FIGHTING CITY & CANCER
Sickened by dust from WTC, EMT battles raft of red tape in effort to get disability pension
The city is kicking Jennifer Dougherty while she’s down.
First the proud city EMT — diagnosed with ovarian cancer from Ground Zero toxic dust — was forced to retire in June after she used up all of her sick leave to fight her lifethreatening illness.
Now the city is dragging its feet on authorizing her disability pension, claiming that she “hasn’t been sick for a year yet,” her attorney told the Daily News.
“I’m feeling like I was kicked twice,” Dougherty, 59, said. “I worked for this city and I always gave them everything I could, but it’s not good enough.”
Struggling with tears, Dougherty said the process of proving her disability was exhausting.
“They need ongoing evidence, but the ongoing evidence will last the rest of my life,” she said. “I will always have cancer and would always need cancer care.”
On Wednesday, the New York City Employee’s Retirement System told Dougherty’s attorney, Jeffrey Goldberg, that they are deferring their decision until they receive a report from her surgeon — a report that won’t be generated until after an appointment in November.
It was an “absurd” deferment, Goldberg said.
“With the cancer she has, she could be dead within six months,” Goldberg said. “Do they want to wait for her oneyear anniversary before they approve her?”

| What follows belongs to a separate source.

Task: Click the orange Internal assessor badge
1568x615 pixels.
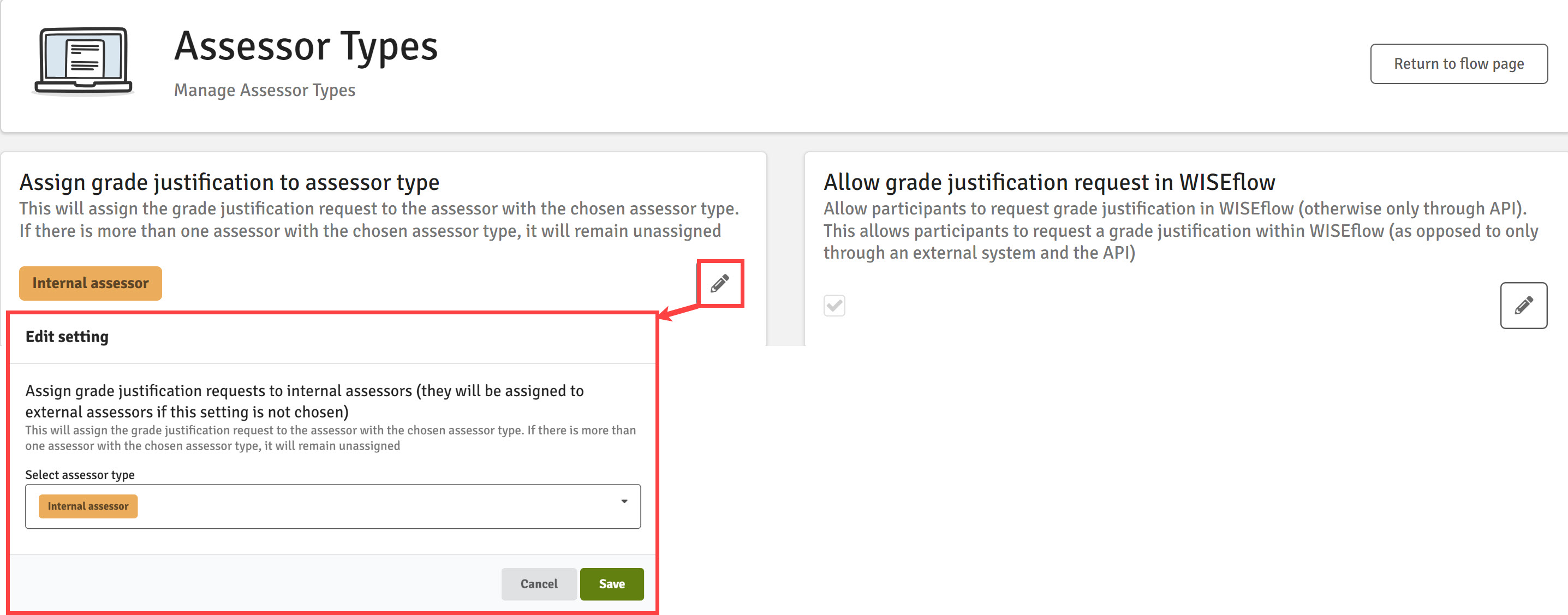Action: tap(91, 283)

Dougherty, who for weeks was exposed to toxic dust at the Fresh Kills landfill in Staten Island as workers combed through debris from the twin towers looking for remains, was diagnosed with cancer in February.

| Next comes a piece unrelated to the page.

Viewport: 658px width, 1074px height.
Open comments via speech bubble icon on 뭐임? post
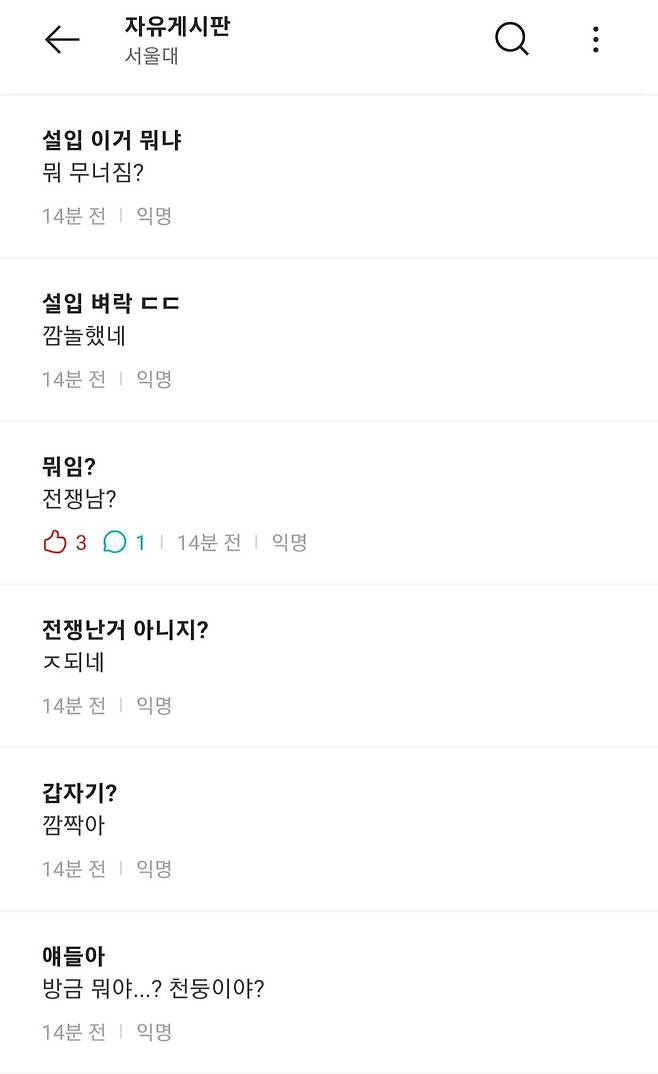pyautogui.click(x=113, y=541)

In June, she was forced into retirement when her sick leave and vacation time ran out.
“I feel like I was coerced into retiring just so I could keep my health benefits,” she told The News in July when she officially put in her papers.
Unlike cops, firefighters and city Sanitation workers, EMTs and other city employees aren’t given unlimited sick time when they suffer a lineof-duty injury or illness, such as the ones that can be linked to 9/11.

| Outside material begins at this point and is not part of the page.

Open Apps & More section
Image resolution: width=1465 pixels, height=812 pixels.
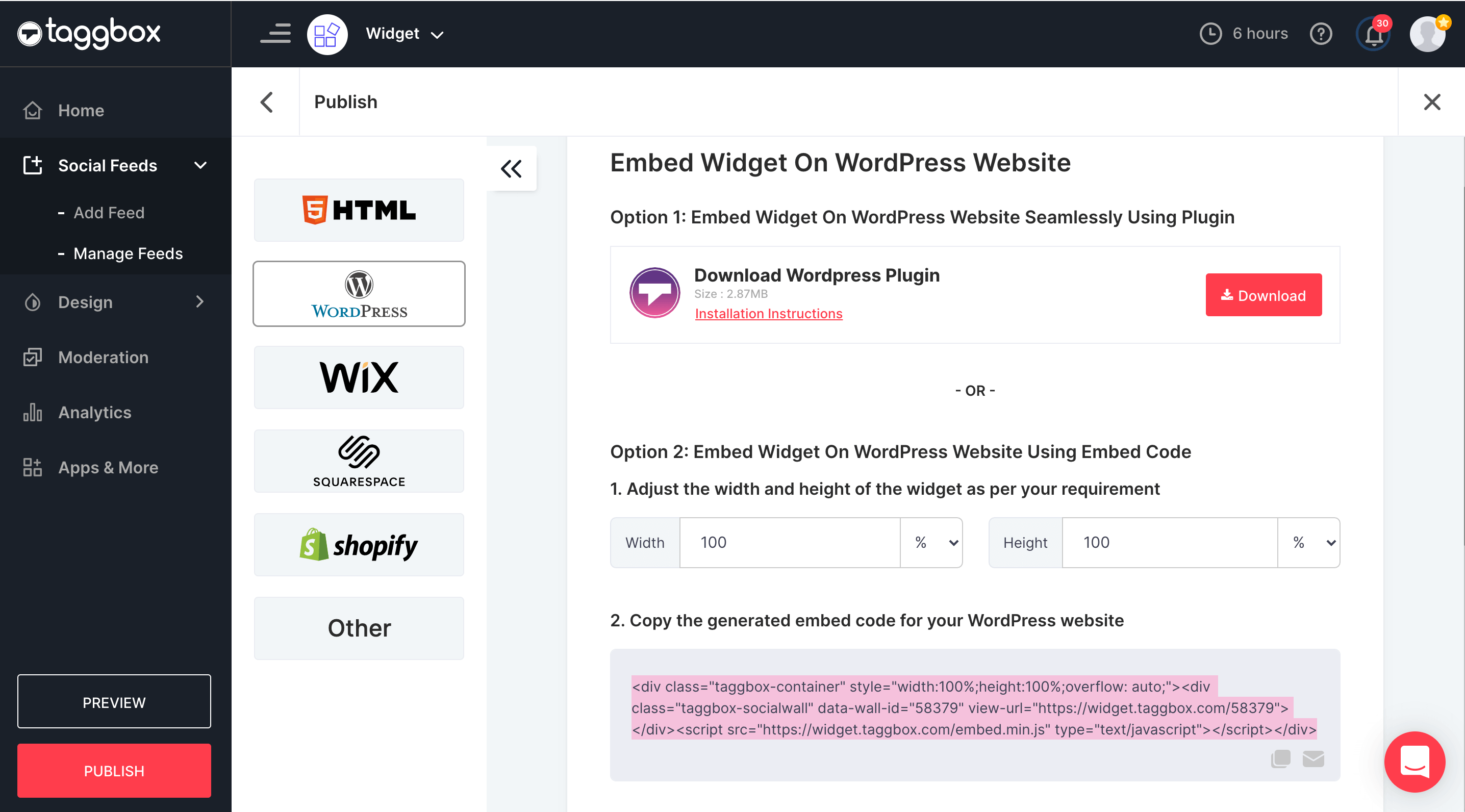[108, 467]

Dougherty’s living on her $26,200 yearly pension, which is about half of what her regular salary was when she was working, and a grant that was given to her because of her 9/11 illness.
“She’s barely getting by,” Goldberg said. “That shouldn’t be her concern at this emotional time.”
A disability pension — which is tax-free and about 75% of her regular salary — would help ease that suffer-
ing, Goldberg said.
But NYCERS is hitting the brakes.
“Its criminal what they’re doing,” 9/11 advocate John Feal said about the deferment. “Jennifer’s fighting something worse than cancer, something called incompetence, poor leadership and bad politics.”
“Shame on anyone who is not giving her what she deserves,” he said.
Advocates said Dougherty repeatedly testified at hearings for a bill that would put EMS, members of the Transport Workers Union and other city employees left sick following 9/11 on equal footing with cops, firefighters and sanitation workers.
The bill, sponsored by State Sen. Marty Golden (R-Brooklyn) unanimously passed the senate, but a similar bill sponsored by Assemblywoman Stacey Pheffer-Amato (DQueens) never made it to the floor after the de Blasio administration sent an opposition memo to Albany legislators.
The memo, while crediting the city employees who helped in the rescue and recovery efforts at Ground Zero, said the bill “has an unknown cost to the city” and “provides for a vague series of administrative determinations” that would likely create confusion.
“This bill does a poor job of translating a particularly complex process to the context of active service,” the memo notes.
Advocates estimate that roughly 15,000 city employees, including police and firefighters, went down to Ground Zero in the days following the terror attacks — but only a handful of first responders were covered with unlimited sick leave.
A City Hall spokesman said officials have reached out to Dougherty.
“Jennifer Dougherty and everyone who responded to 9/11 and its aftermath are heroes,” city spokesman Raul Contreras, who added that the city was working “with unions to come to a solution that will provide these heroes with the paid sick leave they deserve.”
“We expect to have a solution soon,” Contreras said.
Jennifer Dougherty says she feels like she’s been “kicked twice.”